■ **READING PASSAGE**
───

Food allergies is something I became deeply aware of first when I worked with groups planning parties and menus that had common food allergies and gluten sensitivities.

When I started in catering, there were only vegetarian food categories other than the menu everyone else ate from.

Then requests grew like “hold the onions” and “hold the garlic” became common.

At some point, I saw peanut and nut allergies crop up. When I dug deeper into creating menus for food allergies, we found that guests who had some peanut allergies could eat some tree nuts like pine nuts. We never had a problem with food allergy association groups.

Thankfully I didn’t work with shellfish menus often in my management work travels.

An affected person who has even a trace of the shellfish they’re allergic to in their body can send them into a threatening allergic reaction called anaphylaxis shock.

We always had Benadryl in the First Aid kit nearby.

In food awareness, we then slowly learned about Celiac Disease that can cause severe allergic reactions because gluten triggers the immune system.

And as we evolved, allergies and preferences became the norm. Restaurant servers greeted you at your table asking, “does anyone have any allergies?”

It almost became unusual when a guest like myself had no allergy requests.

A century ago that would’ve never been asked.

My Eczema Journey

And in my life journey, I discovered a skin allergy called eczema that was no fun. One day, that came from accumulating sweets, that tipped the scales and  brought out the itchy spot allergy symptoms.

I learned this effect was dramatically reduced with low daily refined sugar intake and cutting out most processed flour. That’s not good news for someone who likes to bake where flour and sugar are core ingredients.😭

Buf I kept baking (and still bake today!) despite the facts… I found that baking isn’t a deal breaker. The answer for me was healthy baking and using certain triggering ingredients in moderation and in good quantity control.

Even better, I substitute for healthy ingredients that the body likes and doesn’t show food allergy reaction to. That’s aligned to my healthy and happy sensibilities.

And moderation is a good idea for all of us. Lowering processed gluten foods for everyone is a good idea in general, considering all the environmental factors and chemicals (plastics, pesticides, and phthalates) we have no control over in the current state of food manufacturing processes.

For foods, adding more plant-based 🌱 as in nature and not plant-based as in factories 🏭 helps your entire system run better.

Adding more healthy variety, and nutrient-dense plant-forward foods is a win for our bodies and our earth. It can be easy as exchanging pasta made from flour, once in a while for spaghetti squash. See easy spaghetti squash recipe below. 🍴🍝

food allergies

Your lifestyle and food choices impact your healthy and daily running Body.

You can experience body inflammations  that  become chronic, and where seasonal and food allergies play a role and can be the canary in the coal mine. You can change your ways from those clues.

In awareness, you can optimize your healthiest body for the set of conditions you’re given.

Focusing on anti-inflammatory foods and including Mediterranean Diet foods that overlap in your meals, helps I believe.

It won’t hurt to reduce high amounts of processed, sugary foods, and alcohol as you can, and keep small quantities in your life.

Reducing junk and fried foods and excess from your diet can help reduce and potentially prevent inflammations from happening.

───

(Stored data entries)
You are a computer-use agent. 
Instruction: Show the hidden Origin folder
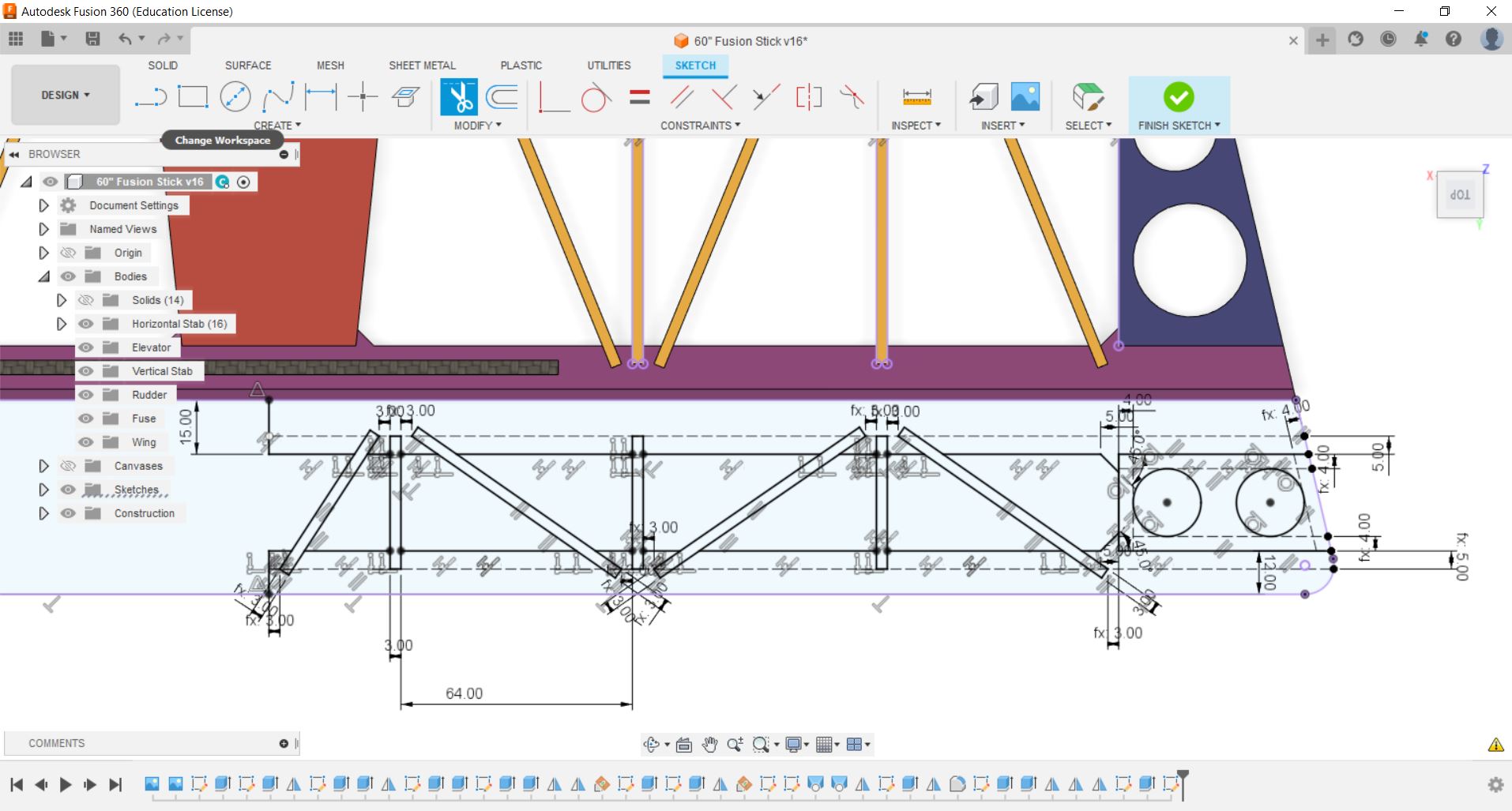click(x=69, y=253)
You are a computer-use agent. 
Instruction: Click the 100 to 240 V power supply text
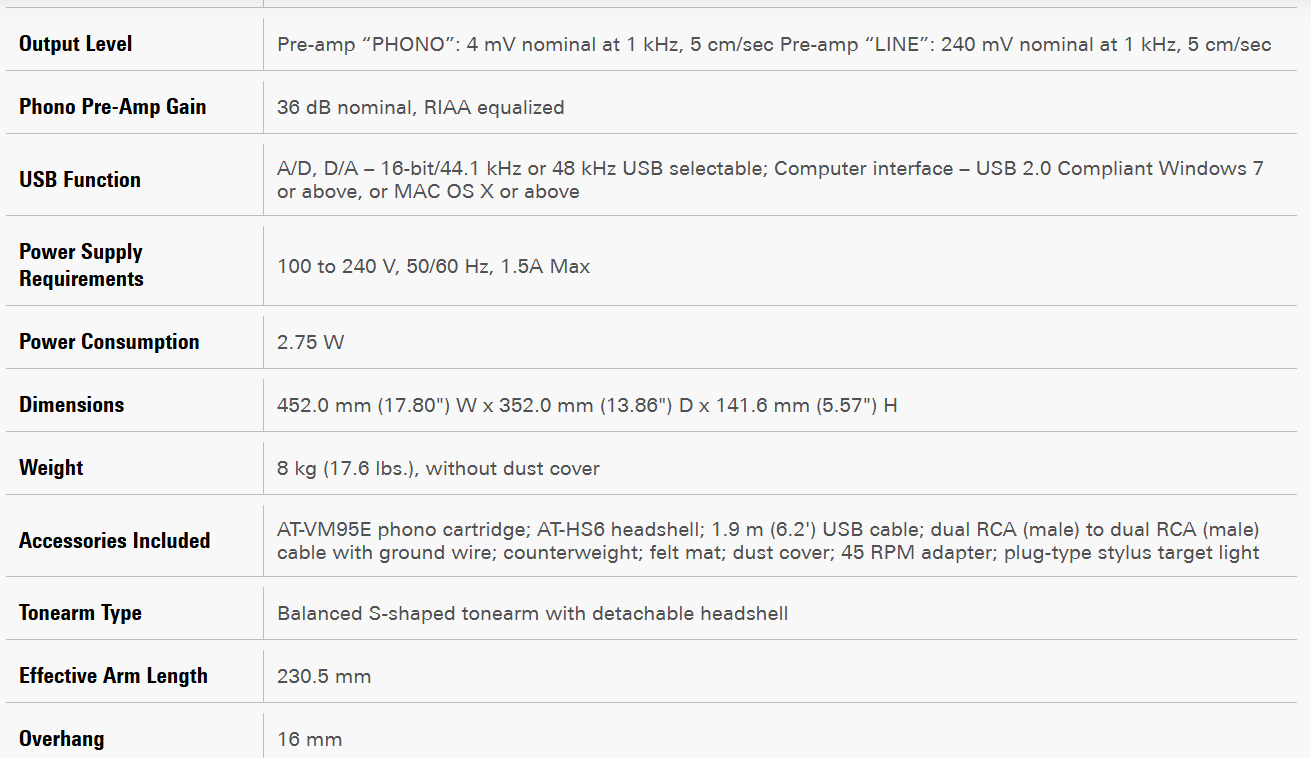[x=433, y=266]
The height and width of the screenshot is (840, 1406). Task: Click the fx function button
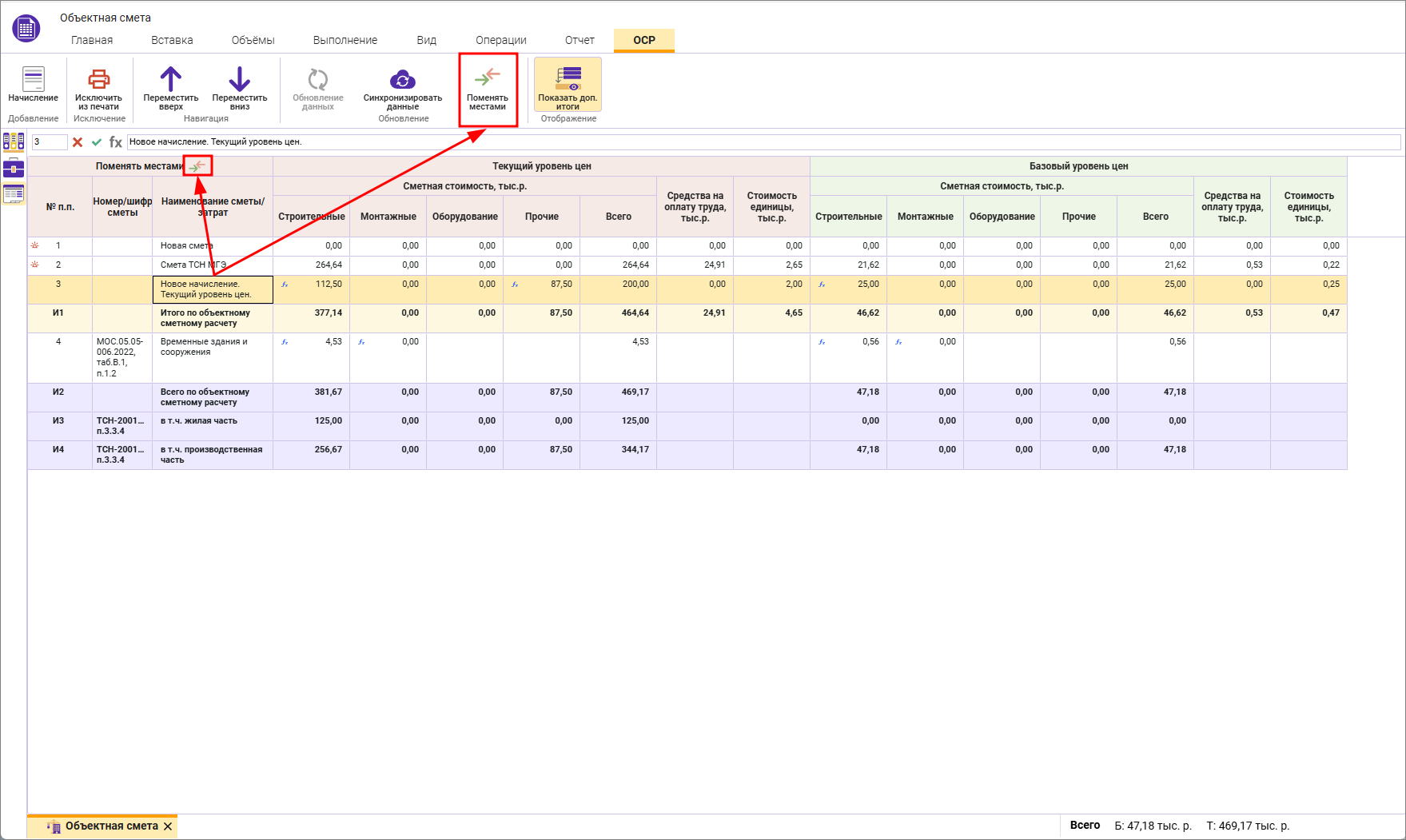coord(116,142)
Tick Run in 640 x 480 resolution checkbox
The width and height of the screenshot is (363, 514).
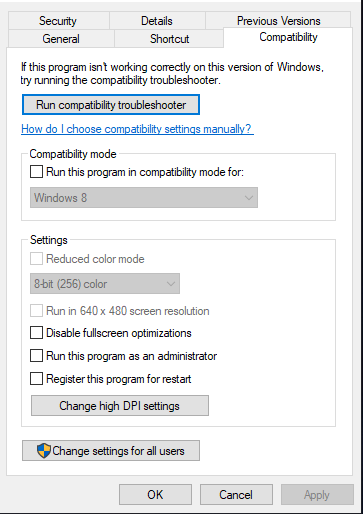coord(36,311)
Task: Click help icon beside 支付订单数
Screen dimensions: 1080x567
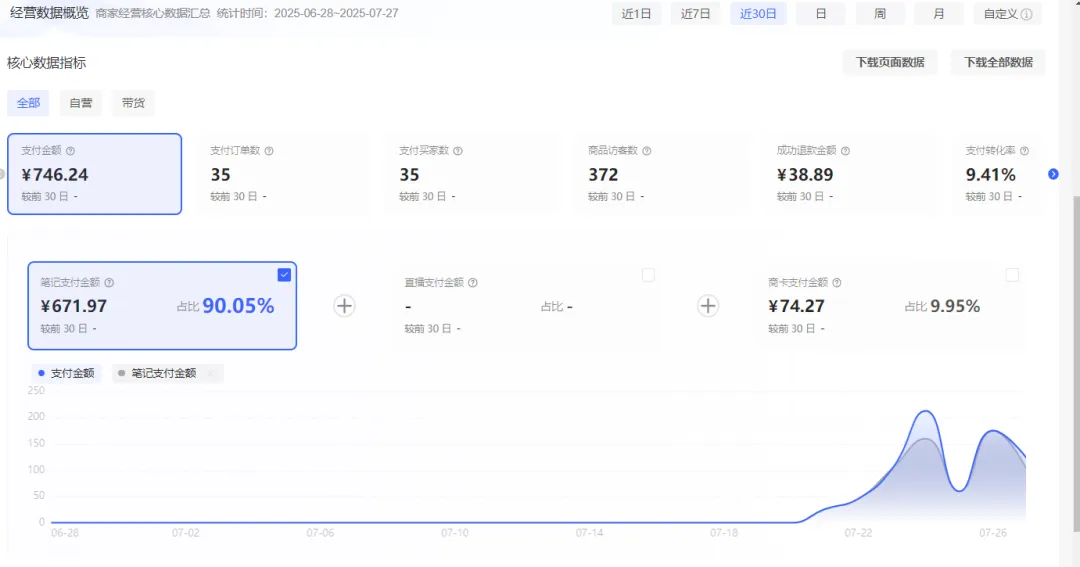Action: click(269, 151)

───

■ **QUESTIONS**
- 1) Which chemicals does the food allergies post list among the environmental factors we have no control over?
- 2) Write the next part of the food allergies post, picking up after its final sentence.

■ **YOUR WRITTEN ANSWERS**
- 1) Plastics, pesticides, and phthalates.

- 2)
Replacing emptier calorie and excessively sweet snacks (most foods have sugar) to healthier nut snacks, high quality dairy, and  lean proteins help curb hunger in between meals.

I used to fill up on nutritional bars, but often they’re loaded with sugar.

I went back to foods like chickpeas with rice, hummus dip, and lean proteins, and then more savory foods for breakfast, lunch, and dinner.

The Inflammation Free Diet for Food Allergies

The book I had been using as a guidebook for preparing meals, The Inflammation-Free Diet, re-entered my memory after my inflammation episode and in my mindfulness.

I realized that there was a connection bridged between spiking sugar inflammation and foods.

And that there are very few perfect foods, and even my beloved bananas have a high glycemic index that can add to inflammation.

In making healthy food choices, moderation and choosing to balance good back-to-earth foods seems to be the better ageless answer to healthily feed our bodies.

Just like your body keeps score, your mind can keep a rough tally of what you consume over a week or month, that has a healthy, tasty, and enjoyable balance, so you don’t have to always jot down every food eaten.

There’s three people in you: your mind, your body, and you.

This natural way of preferring healthier variety and mixing up foods is one perk of being a Vata and someone who loves food. ♥

But if you do want to add new foods and be mindfully healthier, keeping a daily food diary or list is a good way to see and evaluate what you want to add or subtract out.

If you have episodes like acid reflux, heartburn, or a sensitive stomach, by writing down your meals you can discover what food allergies, patterns, and combinations don’t sit well together in your stomach.

This is how I figured out that pizza tomato sauce and yogurt are not good to have back to back or in your stomach at the same time.

(And one theory as to why Italians never have milk drinks or cappuccinos after 11:30 am where they could start their tomato-based lunch siesta. Just sayin’! 😉)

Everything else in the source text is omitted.